- Problem: Your job is to set down the stretch of entries that opens with the line containing "Task: Select the Módulo 2 progress circle" and closes with the line containing "has width=384, height=306.". Keep both end lines, copy each exactly, and add nothing.

- Stored items:
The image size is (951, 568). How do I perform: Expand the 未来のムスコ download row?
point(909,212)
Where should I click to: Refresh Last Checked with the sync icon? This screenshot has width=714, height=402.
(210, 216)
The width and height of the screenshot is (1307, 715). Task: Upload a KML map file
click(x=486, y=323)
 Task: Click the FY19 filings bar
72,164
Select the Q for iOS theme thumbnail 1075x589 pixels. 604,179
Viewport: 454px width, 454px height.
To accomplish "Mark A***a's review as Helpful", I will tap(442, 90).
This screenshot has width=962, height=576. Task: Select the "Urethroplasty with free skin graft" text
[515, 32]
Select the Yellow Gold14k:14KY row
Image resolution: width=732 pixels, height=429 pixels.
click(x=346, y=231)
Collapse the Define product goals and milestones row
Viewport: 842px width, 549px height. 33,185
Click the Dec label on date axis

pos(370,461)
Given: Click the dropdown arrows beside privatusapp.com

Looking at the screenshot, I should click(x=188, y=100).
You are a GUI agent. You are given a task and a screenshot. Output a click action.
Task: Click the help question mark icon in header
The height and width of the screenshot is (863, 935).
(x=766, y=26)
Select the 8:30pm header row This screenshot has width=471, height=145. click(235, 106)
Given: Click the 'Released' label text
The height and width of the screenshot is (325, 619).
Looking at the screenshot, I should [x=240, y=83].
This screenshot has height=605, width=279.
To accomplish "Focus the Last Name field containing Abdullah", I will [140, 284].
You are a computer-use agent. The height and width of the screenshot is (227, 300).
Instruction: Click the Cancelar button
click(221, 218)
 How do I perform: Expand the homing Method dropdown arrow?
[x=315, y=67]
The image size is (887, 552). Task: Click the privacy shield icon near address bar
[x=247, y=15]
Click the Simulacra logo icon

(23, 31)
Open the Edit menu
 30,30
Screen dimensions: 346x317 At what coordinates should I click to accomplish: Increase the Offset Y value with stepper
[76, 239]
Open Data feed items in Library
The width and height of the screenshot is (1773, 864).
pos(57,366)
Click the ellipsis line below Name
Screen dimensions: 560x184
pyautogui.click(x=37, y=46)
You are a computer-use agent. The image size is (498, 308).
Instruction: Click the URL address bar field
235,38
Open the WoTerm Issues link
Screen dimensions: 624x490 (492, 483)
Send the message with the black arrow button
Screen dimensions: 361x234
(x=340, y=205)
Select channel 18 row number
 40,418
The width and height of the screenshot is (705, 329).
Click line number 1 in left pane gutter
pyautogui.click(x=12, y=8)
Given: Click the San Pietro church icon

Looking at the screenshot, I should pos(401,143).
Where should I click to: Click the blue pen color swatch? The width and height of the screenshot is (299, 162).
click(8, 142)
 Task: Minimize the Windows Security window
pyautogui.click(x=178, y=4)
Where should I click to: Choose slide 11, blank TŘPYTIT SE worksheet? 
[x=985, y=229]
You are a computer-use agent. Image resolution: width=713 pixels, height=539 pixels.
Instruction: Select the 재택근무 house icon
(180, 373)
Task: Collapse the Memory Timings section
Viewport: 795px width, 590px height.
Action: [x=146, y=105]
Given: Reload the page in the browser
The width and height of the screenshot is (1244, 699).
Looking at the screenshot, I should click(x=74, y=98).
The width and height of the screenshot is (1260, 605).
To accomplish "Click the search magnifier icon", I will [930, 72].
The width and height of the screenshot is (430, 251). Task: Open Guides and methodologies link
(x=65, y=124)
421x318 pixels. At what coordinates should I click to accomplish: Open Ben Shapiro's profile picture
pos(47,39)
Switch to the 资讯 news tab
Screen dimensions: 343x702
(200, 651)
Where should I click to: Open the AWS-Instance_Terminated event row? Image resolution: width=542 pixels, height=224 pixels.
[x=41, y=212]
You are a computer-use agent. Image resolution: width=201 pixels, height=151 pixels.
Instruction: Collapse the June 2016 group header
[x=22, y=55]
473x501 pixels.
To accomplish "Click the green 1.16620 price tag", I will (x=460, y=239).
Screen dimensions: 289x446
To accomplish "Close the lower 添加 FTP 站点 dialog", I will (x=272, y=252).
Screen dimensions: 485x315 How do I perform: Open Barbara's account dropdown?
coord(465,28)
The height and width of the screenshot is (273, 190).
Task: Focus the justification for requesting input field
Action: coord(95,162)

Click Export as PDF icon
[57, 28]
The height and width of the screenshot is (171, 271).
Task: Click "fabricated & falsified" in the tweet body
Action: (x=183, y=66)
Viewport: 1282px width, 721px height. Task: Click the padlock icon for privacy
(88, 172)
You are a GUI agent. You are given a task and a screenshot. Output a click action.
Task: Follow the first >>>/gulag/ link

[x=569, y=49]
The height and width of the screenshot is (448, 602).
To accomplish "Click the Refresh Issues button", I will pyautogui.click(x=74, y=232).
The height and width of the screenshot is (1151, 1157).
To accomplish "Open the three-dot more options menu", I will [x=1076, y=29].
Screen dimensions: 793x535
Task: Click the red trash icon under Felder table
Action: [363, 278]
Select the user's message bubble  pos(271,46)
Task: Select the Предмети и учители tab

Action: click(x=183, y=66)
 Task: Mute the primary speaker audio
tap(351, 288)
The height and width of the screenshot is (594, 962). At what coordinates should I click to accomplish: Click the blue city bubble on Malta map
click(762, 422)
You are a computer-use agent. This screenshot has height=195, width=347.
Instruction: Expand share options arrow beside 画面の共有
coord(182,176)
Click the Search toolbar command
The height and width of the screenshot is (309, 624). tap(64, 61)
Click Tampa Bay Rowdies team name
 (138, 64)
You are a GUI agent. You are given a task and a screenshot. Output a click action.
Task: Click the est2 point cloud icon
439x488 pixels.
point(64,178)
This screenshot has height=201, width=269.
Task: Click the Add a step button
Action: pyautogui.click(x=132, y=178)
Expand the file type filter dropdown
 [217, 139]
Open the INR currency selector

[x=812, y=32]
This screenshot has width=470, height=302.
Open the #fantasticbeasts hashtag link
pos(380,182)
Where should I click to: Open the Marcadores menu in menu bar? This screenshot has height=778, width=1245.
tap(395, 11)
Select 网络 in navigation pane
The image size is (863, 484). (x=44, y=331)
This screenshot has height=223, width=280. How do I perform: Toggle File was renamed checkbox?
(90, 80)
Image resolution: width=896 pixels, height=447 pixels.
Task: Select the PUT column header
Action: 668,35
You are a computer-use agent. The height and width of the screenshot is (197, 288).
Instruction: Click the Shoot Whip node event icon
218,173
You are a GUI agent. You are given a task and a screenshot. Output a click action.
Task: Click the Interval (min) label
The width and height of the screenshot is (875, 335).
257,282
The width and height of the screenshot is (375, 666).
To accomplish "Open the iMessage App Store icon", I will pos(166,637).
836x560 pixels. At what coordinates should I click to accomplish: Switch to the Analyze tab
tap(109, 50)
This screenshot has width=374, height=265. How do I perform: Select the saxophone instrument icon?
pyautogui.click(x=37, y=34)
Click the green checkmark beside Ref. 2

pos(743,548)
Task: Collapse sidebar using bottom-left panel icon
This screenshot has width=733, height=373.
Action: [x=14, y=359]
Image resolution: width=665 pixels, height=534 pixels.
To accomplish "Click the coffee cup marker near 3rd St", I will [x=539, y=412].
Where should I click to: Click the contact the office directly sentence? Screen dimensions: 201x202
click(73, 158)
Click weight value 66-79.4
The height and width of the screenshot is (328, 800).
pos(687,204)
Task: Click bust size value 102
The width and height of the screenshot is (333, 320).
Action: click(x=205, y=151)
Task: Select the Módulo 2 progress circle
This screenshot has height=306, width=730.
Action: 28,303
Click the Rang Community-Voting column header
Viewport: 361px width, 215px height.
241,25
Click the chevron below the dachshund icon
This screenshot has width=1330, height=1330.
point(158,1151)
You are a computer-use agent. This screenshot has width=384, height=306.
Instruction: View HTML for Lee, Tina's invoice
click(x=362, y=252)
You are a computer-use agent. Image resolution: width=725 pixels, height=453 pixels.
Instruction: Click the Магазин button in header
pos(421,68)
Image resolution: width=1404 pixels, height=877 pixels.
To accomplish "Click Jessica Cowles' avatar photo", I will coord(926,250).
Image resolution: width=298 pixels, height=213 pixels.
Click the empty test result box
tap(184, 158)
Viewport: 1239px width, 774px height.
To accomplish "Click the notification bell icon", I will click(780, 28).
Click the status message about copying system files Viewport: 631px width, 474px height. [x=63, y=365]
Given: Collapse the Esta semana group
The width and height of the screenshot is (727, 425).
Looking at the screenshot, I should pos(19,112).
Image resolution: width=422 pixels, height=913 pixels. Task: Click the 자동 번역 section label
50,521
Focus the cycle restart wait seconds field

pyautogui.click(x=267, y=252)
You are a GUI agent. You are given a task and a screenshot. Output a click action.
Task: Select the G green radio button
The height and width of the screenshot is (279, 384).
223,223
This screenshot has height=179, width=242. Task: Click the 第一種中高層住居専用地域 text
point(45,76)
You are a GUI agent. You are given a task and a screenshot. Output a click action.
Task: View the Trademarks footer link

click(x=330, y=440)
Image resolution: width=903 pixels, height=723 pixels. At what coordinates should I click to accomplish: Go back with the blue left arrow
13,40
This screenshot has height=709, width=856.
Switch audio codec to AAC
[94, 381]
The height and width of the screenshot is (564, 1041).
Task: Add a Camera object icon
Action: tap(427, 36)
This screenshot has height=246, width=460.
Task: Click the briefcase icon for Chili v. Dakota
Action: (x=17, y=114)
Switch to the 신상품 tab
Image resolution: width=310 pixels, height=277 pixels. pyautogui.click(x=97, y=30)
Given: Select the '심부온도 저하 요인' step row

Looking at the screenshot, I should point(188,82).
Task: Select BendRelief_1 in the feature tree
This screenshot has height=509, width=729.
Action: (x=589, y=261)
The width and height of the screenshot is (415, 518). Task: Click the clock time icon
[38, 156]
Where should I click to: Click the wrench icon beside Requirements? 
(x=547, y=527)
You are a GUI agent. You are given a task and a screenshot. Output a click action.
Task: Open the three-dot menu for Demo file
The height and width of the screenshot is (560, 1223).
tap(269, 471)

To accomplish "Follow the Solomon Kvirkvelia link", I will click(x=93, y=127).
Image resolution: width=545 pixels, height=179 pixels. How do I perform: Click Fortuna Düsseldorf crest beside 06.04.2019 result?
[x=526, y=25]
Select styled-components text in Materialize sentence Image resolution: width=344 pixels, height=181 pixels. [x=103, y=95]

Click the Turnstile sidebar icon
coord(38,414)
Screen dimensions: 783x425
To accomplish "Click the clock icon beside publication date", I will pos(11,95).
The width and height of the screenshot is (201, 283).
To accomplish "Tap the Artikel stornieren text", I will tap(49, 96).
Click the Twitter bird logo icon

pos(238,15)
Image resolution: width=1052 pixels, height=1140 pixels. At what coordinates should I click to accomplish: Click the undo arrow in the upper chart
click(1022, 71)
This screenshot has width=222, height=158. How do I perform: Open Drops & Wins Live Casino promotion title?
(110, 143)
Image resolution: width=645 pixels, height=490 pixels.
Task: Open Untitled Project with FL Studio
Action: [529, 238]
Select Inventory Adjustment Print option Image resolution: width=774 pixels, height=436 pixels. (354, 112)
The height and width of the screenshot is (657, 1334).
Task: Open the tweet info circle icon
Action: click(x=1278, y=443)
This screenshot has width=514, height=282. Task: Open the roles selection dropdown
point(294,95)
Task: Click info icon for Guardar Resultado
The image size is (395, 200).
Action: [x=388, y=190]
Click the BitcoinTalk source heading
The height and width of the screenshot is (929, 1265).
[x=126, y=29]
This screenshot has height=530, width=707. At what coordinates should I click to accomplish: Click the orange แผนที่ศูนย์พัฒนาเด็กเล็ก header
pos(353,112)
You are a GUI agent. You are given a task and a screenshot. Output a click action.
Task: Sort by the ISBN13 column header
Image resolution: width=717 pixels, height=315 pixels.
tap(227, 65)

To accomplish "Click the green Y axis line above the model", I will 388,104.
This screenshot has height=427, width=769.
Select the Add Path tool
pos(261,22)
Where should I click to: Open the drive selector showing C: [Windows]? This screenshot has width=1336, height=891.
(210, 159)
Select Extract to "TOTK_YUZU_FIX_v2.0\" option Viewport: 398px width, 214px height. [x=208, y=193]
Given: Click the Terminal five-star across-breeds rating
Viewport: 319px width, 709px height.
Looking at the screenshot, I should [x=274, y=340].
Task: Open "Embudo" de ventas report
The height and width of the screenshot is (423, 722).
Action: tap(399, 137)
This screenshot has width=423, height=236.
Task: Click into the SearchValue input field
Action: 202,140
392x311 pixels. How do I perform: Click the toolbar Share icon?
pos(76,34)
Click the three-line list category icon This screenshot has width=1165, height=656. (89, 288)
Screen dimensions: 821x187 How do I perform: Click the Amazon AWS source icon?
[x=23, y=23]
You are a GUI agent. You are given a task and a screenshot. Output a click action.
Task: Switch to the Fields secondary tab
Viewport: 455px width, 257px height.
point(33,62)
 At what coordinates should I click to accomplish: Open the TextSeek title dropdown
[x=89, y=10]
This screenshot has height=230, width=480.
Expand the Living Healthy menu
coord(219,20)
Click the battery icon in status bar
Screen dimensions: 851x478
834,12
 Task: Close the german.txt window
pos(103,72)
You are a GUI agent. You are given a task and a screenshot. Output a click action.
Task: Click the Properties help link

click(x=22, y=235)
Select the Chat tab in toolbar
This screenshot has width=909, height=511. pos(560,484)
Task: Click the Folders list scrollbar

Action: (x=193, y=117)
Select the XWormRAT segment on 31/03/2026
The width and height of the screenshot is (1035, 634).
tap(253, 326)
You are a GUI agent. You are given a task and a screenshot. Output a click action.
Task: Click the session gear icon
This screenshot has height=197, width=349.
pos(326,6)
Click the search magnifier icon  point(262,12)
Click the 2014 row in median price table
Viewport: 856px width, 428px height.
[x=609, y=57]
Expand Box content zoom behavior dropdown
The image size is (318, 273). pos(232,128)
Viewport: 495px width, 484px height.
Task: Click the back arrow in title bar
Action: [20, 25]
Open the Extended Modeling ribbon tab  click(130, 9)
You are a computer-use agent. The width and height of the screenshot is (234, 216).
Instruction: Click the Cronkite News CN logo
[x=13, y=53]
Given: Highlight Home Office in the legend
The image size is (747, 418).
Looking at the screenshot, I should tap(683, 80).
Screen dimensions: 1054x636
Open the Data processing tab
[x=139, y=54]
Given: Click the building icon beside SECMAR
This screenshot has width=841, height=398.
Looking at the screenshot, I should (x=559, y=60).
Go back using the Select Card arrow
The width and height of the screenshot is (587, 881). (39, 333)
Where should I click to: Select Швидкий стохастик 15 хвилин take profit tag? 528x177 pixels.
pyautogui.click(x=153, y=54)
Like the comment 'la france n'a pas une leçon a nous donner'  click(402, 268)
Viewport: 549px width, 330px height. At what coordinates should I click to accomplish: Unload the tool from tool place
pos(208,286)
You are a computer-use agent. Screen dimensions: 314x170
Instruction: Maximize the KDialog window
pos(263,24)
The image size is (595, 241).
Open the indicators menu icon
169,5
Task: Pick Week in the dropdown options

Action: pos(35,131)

- Exercise solution:
Task: Select the Módulo 2 progress circle
This screenshot has height=306, width=730.
Action: 28,303
Click the Rang Community-Voting column header
Viewport: 361px width, 215px height.
241,25
Click the chevron below the dachshund icon
This screenshot has width=1330, height=1330.
point(158,1151)
You are a computer-use agent. This screenshot has width=384, height=306.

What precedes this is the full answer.